Rancher-Ops

Installing Rancher

Simply clone the repository at https://github.com/moonpiedumplings/rancher-ops

cd rancher-ops/docker

docker-compose up. Or alternatively, docker compose up

Then, rancher will be available at yourip:444. The ip you access rancher from is important, as it notes this and uses this ip to point things it controls, so don’t access it from localhost:444 or nonpublicvlan:444 or the like.

I have set the default password to “password”, although you can change it in the docker-compose.yml file.

K3s.

I can’t get RKE2 clusters working, so I am going with K3 clusters instead. You can create K3s clusters from the UI.

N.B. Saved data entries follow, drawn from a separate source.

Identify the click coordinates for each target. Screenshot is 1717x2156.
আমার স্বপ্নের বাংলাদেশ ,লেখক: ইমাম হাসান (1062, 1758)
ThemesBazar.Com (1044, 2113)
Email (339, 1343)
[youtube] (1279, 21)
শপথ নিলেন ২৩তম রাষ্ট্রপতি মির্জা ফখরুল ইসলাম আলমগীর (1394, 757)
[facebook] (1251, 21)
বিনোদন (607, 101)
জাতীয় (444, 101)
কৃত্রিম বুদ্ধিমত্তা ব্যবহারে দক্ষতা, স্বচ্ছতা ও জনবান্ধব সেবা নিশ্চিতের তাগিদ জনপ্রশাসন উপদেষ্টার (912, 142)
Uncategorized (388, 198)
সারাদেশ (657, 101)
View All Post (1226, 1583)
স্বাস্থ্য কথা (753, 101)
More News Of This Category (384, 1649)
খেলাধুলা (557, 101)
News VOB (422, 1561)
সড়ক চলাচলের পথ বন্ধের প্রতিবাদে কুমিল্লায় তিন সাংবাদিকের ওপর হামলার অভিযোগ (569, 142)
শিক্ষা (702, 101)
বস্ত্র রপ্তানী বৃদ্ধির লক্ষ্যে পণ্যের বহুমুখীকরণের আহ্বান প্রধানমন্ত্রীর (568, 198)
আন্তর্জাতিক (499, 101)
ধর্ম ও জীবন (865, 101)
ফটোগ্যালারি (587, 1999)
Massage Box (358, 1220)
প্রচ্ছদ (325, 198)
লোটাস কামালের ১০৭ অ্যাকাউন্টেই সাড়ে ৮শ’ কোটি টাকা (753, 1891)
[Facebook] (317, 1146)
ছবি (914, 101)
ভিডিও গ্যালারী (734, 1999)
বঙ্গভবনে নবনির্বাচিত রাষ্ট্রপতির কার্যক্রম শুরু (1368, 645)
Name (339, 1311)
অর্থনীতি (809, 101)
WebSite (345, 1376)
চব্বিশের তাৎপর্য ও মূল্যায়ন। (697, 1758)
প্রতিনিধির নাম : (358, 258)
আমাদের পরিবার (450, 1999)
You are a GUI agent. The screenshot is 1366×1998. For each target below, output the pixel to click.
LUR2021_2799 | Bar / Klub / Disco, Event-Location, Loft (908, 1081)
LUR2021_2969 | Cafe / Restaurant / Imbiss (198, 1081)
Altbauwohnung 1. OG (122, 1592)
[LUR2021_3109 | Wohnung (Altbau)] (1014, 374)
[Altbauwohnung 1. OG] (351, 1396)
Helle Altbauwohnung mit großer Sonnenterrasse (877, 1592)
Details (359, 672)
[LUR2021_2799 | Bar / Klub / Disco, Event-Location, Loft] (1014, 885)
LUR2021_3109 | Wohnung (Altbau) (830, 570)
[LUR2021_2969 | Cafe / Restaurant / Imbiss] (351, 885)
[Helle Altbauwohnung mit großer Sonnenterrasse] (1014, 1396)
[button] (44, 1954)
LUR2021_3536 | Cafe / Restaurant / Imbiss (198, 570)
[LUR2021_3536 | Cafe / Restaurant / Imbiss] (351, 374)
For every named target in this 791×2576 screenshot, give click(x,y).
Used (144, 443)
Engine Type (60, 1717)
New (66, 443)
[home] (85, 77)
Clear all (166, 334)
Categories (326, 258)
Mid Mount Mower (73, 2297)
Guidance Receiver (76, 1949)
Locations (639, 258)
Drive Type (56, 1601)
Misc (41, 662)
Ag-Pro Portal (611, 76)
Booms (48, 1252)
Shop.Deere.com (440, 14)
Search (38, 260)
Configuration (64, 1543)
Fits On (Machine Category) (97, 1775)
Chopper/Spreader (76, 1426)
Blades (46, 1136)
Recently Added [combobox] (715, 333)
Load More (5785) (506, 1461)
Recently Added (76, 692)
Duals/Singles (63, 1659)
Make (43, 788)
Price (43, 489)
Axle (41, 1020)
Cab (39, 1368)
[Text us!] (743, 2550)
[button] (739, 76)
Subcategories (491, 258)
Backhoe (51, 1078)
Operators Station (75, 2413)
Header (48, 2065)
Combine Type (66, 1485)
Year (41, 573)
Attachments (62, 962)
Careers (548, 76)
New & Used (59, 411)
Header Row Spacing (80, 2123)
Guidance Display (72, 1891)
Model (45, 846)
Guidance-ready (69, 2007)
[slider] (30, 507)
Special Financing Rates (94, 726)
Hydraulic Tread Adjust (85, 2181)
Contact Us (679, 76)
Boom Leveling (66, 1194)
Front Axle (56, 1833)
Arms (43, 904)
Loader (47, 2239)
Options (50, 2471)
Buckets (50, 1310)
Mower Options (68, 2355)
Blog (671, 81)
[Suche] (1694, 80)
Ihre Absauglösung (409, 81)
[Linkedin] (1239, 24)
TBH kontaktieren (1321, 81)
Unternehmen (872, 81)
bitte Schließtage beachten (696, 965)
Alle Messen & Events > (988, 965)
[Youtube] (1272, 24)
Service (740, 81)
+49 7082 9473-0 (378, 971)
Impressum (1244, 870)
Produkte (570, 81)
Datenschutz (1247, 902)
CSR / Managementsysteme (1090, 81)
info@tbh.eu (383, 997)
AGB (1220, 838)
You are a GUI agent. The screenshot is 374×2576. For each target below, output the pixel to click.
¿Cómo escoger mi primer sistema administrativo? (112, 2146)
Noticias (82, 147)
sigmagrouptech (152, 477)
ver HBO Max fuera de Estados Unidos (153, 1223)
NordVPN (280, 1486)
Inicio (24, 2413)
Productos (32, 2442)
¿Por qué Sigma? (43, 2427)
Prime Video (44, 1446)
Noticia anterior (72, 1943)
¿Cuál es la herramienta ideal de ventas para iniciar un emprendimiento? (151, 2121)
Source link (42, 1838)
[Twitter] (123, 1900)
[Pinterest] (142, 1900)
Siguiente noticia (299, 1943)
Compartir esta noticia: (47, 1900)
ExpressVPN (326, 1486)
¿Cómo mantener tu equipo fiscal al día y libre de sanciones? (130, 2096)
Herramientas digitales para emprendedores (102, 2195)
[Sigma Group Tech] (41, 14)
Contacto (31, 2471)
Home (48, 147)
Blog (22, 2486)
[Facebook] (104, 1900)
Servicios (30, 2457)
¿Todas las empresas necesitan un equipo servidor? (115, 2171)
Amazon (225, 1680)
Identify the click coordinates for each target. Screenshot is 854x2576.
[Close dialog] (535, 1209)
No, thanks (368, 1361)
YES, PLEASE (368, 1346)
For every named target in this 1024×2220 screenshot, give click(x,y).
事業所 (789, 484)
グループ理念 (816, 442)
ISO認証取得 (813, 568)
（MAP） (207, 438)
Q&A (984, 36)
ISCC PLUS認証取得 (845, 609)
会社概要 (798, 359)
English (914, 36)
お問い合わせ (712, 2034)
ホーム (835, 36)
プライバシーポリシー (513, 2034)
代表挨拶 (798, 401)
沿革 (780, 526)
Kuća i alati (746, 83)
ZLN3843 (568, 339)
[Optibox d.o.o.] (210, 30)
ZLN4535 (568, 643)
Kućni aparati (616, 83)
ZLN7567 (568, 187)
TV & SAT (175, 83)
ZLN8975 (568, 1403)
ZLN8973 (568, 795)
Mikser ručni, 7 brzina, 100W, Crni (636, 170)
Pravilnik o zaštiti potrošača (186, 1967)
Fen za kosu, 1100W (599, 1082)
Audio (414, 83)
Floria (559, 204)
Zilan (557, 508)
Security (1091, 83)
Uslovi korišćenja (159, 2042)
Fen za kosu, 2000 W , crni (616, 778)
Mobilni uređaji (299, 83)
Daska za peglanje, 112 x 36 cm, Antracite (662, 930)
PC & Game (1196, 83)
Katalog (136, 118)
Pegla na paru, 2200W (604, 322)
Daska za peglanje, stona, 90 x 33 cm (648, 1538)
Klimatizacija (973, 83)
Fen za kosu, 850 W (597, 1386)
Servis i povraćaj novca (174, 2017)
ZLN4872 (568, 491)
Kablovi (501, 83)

For our use case, we will be creating externally managed clusters:

In the rancher UI, create cluster > custom > and then change the kubernetes version from rke2 to k3s.

If you want K3s to have nvidia container runtime support, follow the insutrctions in that section below. Nodes must be set up that way before k3s is installed on them.

NetworkManager

If your systems are using networkmanager, like my virtual machines are, then you need to add some things to make sure that networkmanager does not get in the way of the k3s/rke2 managed interfaces:

https://docs.rke2.io/known_issues#networkmanager

Installing Nvidia container runtime.

K3s have a feature where they automatically detect and enable Nvidia container runtime if it is installed, which makes things simple.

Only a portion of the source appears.